Fortschritte, schreibt die Wirtschaftszeitung Wedomosti, seien erkennbar, Russland werde versuchen, mit Turkstream auf die Europäer und mit Nordstream auf die Türken Druck auszuüben.

Das Problem: Gazprom ist bereits mit 400 Mrd. Rubel (ca. 5,5 Mio. Euro) in die Vorleistungen für die Infrastruktur gegangen. Die aber ist auf eine Jahresleistung von 63 Mrd. Kubikmetern und damit auf vier Stränge ausgelegt, schreibt Kommersant. Jetzt wird über zwei verhandelt, einer davon steht und fällt mit Lieferungen nach Südeuropa. Unklar sei nicht nur, wer die Infrastruktur für die Weiterleitung nach Europa zahlen soll, sagt Analyst Andrei Polischtschuk, der für die Russland-Tochter der Raiffeisenbank arbeitet. Auch die Poseidon-Pipeline (TAP), über die Gas von Griechenland nach Süditalien fließen soll, gebe es nur auf dem Papier. Wegen der aus politischen Gründen angestrebten Diversifizierung der Gaslieferungen sei massiver Widerstand Europas zu erwarten.

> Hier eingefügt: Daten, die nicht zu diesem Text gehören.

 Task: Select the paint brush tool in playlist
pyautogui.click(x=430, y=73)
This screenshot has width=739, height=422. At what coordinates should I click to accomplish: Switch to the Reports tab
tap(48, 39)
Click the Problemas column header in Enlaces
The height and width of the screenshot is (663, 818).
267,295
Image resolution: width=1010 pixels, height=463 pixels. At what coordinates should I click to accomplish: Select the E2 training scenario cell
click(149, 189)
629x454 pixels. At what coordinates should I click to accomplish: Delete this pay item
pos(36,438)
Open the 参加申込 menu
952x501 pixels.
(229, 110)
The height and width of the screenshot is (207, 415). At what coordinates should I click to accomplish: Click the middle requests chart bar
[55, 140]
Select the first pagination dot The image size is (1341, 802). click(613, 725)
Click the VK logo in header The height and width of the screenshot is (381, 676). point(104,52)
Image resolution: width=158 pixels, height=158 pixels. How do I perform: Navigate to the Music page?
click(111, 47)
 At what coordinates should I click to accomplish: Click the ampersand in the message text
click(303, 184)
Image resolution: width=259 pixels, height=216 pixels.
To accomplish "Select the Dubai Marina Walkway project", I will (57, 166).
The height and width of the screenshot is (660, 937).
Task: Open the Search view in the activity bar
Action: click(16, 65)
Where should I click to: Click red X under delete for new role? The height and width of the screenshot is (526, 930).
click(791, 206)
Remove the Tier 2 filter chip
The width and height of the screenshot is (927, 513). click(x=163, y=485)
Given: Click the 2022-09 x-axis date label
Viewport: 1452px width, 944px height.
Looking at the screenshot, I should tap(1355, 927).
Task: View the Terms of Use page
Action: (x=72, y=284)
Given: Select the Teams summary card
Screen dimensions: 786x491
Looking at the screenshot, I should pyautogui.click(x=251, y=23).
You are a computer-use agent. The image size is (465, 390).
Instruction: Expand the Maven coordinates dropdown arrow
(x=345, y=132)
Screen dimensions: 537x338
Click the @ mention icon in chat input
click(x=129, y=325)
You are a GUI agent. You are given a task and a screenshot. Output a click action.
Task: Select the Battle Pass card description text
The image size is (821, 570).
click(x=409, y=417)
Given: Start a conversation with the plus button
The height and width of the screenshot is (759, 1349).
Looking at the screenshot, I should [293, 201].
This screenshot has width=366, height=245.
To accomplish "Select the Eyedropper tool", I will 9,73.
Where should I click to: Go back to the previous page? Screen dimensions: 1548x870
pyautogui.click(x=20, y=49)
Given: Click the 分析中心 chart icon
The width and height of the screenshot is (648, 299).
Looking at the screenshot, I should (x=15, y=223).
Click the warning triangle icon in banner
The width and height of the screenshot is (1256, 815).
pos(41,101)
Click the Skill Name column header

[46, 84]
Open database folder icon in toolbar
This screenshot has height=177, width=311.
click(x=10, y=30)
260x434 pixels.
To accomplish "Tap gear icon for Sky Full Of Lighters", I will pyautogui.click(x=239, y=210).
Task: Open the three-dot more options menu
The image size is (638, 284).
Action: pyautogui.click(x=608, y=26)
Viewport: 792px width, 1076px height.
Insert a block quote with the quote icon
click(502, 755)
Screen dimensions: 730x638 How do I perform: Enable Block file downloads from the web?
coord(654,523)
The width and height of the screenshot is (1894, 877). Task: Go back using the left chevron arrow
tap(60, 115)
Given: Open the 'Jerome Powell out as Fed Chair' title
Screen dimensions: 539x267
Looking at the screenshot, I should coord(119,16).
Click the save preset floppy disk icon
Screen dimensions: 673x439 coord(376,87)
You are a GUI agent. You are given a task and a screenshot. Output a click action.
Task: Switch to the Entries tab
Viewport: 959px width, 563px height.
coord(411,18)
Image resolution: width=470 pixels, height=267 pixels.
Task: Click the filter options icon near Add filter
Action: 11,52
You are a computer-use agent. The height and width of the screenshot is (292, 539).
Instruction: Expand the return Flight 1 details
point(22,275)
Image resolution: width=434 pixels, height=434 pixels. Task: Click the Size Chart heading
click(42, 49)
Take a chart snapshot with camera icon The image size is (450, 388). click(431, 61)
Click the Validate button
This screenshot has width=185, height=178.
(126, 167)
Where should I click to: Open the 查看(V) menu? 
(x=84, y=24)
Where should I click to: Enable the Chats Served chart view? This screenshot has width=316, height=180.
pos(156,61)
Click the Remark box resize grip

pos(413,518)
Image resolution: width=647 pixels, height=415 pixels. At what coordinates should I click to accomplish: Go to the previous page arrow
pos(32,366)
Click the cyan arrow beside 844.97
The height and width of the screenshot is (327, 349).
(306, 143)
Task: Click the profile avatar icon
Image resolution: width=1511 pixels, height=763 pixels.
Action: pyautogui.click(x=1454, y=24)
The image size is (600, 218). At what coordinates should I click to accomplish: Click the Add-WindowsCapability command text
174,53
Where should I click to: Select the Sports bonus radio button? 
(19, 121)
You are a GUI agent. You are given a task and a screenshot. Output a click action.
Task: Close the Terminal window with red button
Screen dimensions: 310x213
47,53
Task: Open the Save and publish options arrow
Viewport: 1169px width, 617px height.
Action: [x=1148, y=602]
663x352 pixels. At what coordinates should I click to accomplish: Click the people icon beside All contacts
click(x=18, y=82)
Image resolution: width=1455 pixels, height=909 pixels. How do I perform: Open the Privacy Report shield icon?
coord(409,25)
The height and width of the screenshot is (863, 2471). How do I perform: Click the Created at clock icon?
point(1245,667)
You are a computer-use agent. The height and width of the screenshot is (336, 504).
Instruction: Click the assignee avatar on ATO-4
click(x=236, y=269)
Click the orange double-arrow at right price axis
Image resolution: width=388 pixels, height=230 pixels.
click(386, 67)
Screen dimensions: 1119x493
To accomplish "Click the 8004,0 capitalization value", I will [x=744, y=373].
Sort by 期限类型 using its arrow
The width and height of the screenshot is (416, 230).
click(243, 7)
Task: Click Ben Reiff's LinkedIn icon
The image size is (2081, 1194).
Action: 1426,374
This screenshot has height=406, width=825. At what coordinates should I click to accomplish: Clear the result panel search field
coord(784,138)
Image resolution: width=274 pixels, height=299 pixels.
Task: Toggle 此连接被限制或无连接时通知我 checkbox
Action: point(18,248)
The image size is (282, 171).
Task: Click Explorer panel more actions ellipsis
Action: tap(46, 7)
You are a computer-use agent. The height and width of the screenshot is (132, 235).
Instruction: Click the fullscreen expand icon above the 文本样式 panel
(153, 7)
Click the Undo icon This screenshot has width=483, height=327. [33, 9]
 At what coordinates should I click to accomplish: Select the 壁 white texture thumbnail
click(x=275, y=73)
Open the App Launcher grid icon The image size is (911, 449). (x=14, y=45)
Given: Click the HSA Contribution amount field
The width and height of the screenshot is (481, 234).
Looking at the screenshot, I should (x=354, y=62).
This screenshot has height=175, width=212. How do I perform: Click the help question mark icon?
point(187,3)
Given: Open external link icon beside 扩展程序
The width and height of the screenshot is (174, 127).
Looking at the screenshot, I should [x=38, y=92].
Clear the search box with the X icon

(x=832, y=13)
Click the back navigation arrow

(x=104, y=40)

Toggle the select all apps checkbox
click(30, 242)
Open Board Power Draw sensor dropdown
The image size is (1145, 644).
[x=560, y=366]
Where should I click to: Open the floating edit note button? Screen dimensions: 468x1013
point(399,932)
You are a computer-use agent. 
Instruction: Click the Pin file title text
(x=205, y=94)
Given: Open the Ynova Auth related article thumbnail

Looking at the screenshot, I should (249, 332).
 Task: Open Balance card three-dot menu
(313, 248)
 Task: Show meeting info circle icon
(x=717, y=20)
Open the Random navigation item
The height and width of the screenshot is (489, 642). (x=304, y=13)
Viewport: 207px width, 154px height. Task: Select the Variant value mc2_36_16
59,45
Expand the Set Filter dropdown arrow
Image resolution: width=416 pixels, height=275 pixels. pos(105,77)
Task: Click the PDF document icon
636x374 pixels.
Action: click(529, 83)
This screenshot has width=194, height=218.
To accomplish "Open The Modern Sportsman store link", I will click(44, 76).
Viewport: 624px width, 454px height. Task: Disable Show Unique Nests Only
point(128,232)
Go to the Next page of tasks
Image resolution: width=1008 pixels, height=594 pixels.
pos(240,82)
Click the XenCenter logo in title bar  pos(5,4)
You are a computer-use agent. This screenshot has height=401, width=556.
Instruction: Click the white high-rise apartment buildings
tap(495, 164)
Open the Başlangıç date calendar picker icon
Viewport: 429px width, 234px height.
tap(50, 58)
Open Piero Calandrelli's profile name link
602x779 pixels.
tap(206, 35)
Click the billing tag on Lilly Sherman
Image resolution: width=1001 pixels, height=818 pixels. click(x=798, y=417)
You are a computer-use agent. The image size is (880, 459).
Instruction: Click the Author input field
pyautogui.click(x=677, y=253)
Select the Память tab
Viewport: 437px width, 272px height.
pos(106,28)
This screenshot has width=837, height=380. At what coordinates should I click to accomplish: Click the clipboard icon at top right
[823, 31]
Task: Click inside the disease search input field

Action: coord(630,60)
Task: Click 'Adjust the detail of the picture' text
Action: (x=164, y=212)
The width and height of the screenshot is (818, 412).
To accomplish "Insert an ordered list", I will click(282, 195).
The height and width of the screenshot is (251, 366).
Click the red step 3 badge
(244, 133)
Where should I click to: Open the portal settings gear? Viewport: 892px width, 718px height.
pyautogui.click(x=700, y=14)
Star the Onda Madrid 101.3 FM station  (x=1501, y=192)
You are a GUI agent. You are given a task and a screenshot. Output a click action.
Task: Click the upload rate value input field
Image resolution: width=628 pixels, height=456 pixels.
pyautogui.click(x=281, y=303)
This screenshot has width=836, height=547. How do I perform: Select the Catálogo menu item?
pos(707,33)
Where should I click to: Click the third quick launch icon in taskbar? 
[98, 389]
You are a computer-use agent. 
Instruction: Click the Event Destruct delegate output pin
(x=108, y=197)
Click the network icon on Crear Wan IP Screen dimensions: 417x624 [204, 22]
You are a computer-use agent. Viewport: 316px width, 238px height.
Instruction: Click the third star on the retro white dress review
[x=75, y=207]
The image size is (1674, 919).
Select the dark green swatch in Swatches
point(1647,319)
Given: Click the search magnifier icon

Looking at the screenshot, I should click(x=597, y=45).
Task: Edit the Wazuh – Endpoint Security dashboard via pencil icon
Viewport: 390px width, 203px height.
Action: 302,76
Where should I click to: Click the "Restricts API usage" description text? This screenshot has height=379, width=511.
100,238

Für die Versorgung der Türkei reicht ein Strang. Das allerdings wäre ein Geschäft, bei dem Gazprom Miese machen würde. Moskaus Druckpotenzial, glaubt Branchenexpertin Maria Belowa von Vygon Consulting, halte sich daher in Grenzen. Gegenüber Europa wie der Türkei. Zumal beide wüssten, dass die Gazprom-Exporte im postsowjetischen Raum stagnieren oder sogar rückläufig sind.